Je refuse que le Québec reste dans l’inaction plus longtemps. Il nous faut rassurer les pères et les mères de famille qui se font un sang d’encre face aux dangers de la prostitution juvénile. Mettons-nous quelques secondes à la place des familles qui vivent ce calvaire et tous comprendront l’urgence d’agir. Imaginez le désarroi de ces parents qui, un bon matin, réalisent que leur fille a disparu. Qui, le lendemain, s’aperçoivent qu’elle ne rentre pas. Ni le surlendemain. Imaginez l’horreur qu’ils ressentent lorsque l’évidence leur saute aux yeux.
Cette nécessité d’agir, cette prise de conscience, elle commence par nous, élus et membres de l’Assemblée nationale.

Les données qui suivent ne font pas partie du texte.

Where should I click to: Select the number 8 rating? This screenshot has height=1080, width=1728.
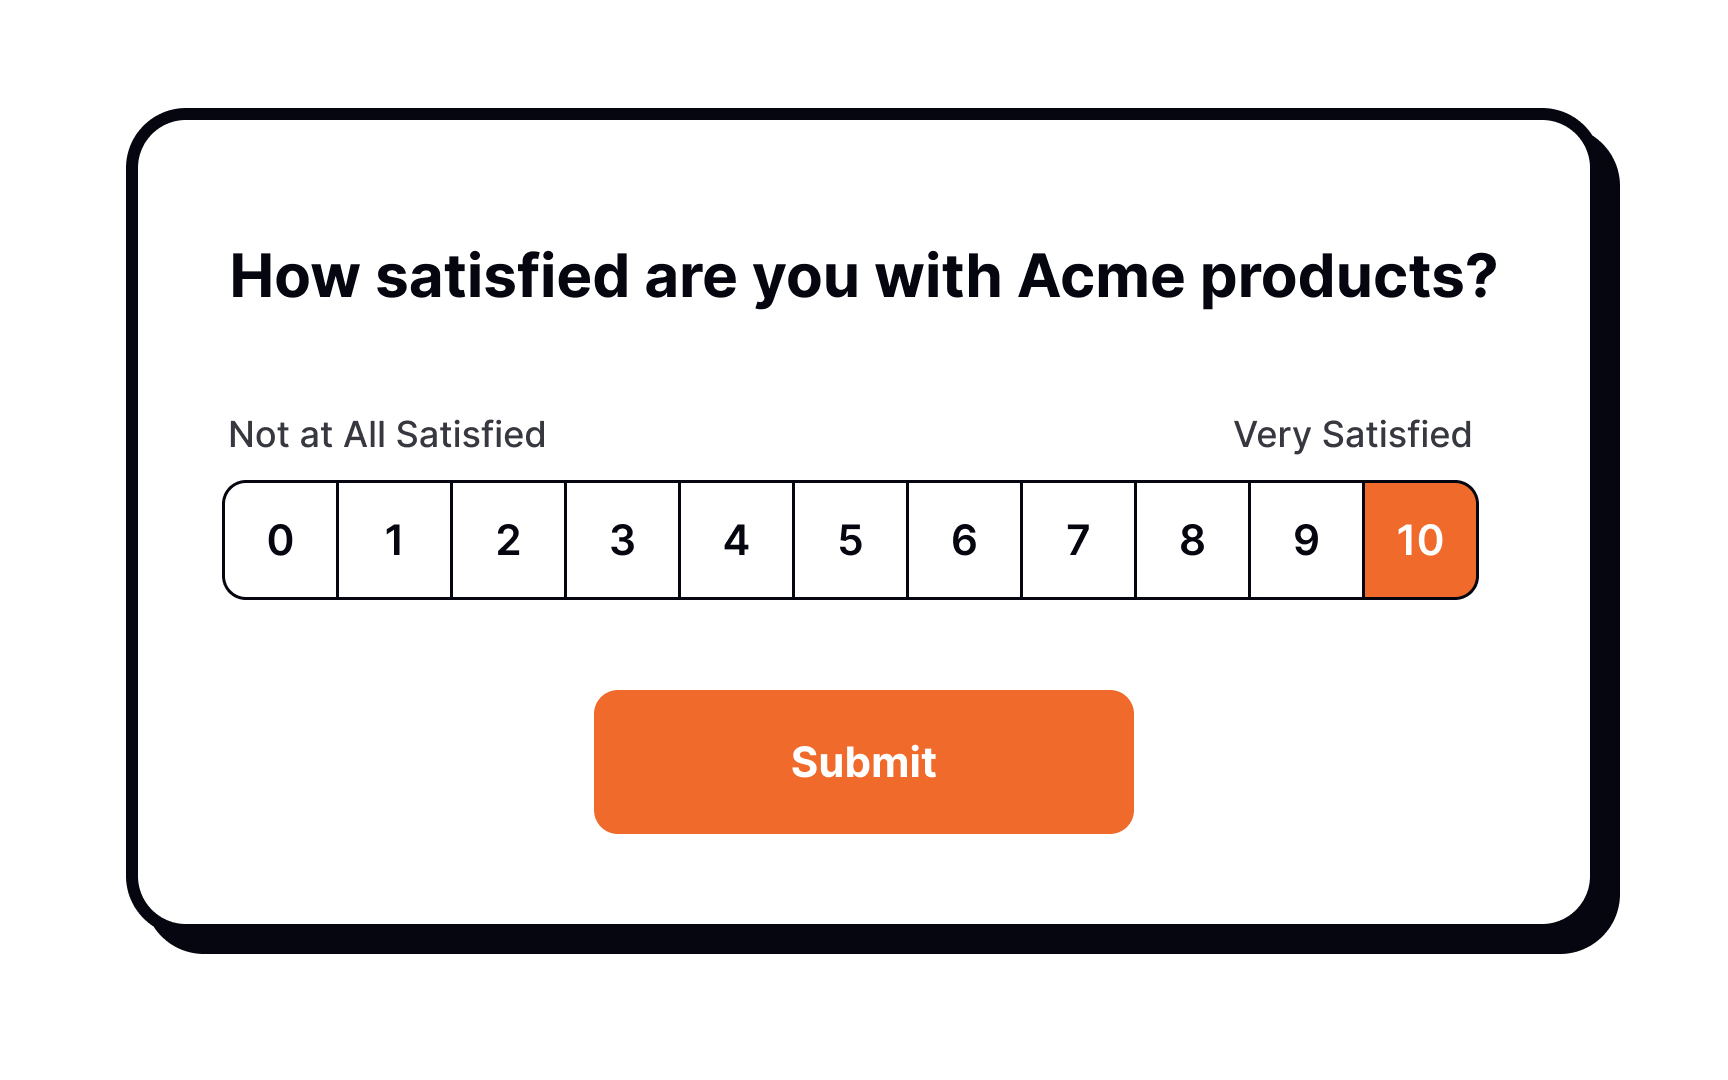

Nous devons collectivement reconnaître ce fléau, travailler en prévention auprès des jeunes et mettre en place des mesures costaudes pour protéger nos adolescentes et adolescents des exploiteurs. C’est urgent.
Dans ce contexte et dans le but de se doter de moyens efficaces pour lutter contre l’exploitation et le tourisme sexuel, il est impératif de tenir une commission parlementaire sur les enjeux entourant la prostitution juvénile. Parents et intervenants pourront venir nous faire part de leurs points de vue et nous soumettre des pistes de solutions pour réduire les méfaits de cette pratique criminelle.

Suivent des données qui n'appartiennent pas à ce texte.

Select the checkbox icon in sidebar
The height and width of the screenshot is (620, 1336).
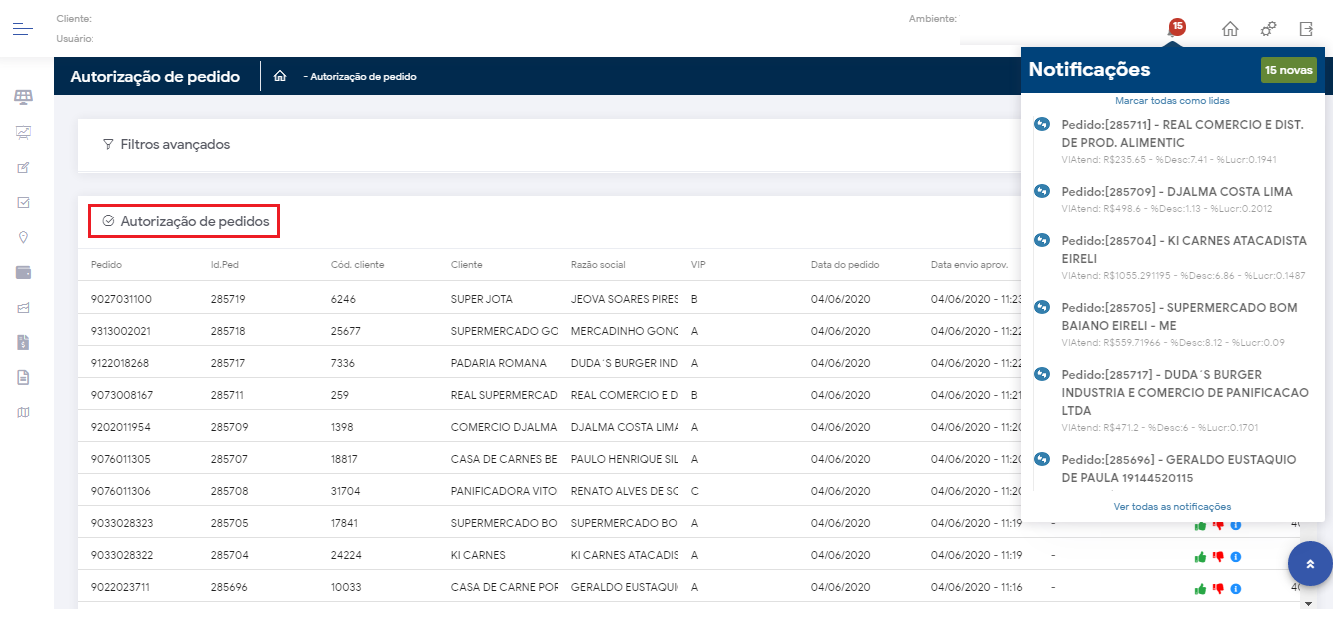point(23,202)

De nombreux défis pressants
La tâche est rude. Les défis se posent à plusieurs niveaux.
Le premier auquel nous devons nous attarder touche le profil des jeunes femmes à risque. Notre société évolue. Nos jeunes ne vivent plus dans la même réalité que celle dans laquelle j’ai grandi. Aujourd’hui, celles qui risquent de sombrer dans la prostitution proviennent de n’importe quel milieu socio-économique et deviennent de plus en plus difficiles à repérer. Ce qu’elles ont en commun, cependant, c’est leur vulnérabilité. Il nous faut adapter nos politiques aux nouvelles réalités et anticiper les risques découlant de la prostitution juvénile.
Le deuxième défi concerne le recrutement des filles par les gangs de rue. À l’ère des réseaux sociaux, à l’ère où les photos se prennent et se partagent à une vitesse fulgurante, il est de plus en plus facile pour les prédateurs sexuels de choisir et d’endoctriner leurs victimes. Cela ne prend qu’un seul clic ou quelques mots échangés pour qu’une vie soit chamboulée. L’achat de services sexuels via Internet est également un phénomène qui n’est plus à démontrer, et d’autant plus répandu lors d’événements majeurs comme le Grand Prix de Montréal.

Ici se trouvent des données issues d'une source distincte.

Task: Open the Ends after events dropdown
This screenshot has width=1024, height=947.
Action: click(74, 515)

Finalement, la lutte quotidienne à la banalisation de la sexualité doit être au coeur de toutes nos politiques. On ne peut plus se permettre d’ignorer ce qui saute aux yeux : les exploiteurs recrutent aux portes des centres jeunesse, de nos écoles, sur les réseaux sociaux ; les dénonciations d’agressions ne sont pas prises avec tout le sérieux nécessaire ; et j’en passe. Il faut plus que jamais faire de la lutte contre la banalisation de la sexualité une priorité gouvernementale.
On doit se réunir autour d’une même table, discuter de ces défis, poser de sérieuses questions aux experts et à ceux qui voient la détresse dans les yeux de nos filles au quotidien. Il nous faut un plan élaboré pour véritablement contrer le phénomène de la prostitution juvénile, une vraie stratégie gouvernementale pour faire de la prévention auprès de nos jeunes, en plus d’évaluer si les ressources en place sont suffisantes pour parer à ces problèmes.
Nos filles méritent qu’on se batte pour elles. Il ne faut pas baisser la garde dans cette lutte à la prostitution juvénile. Vivement une commission parlementaire pour entendre tous les experts et trouver des remèdes à ce fléau.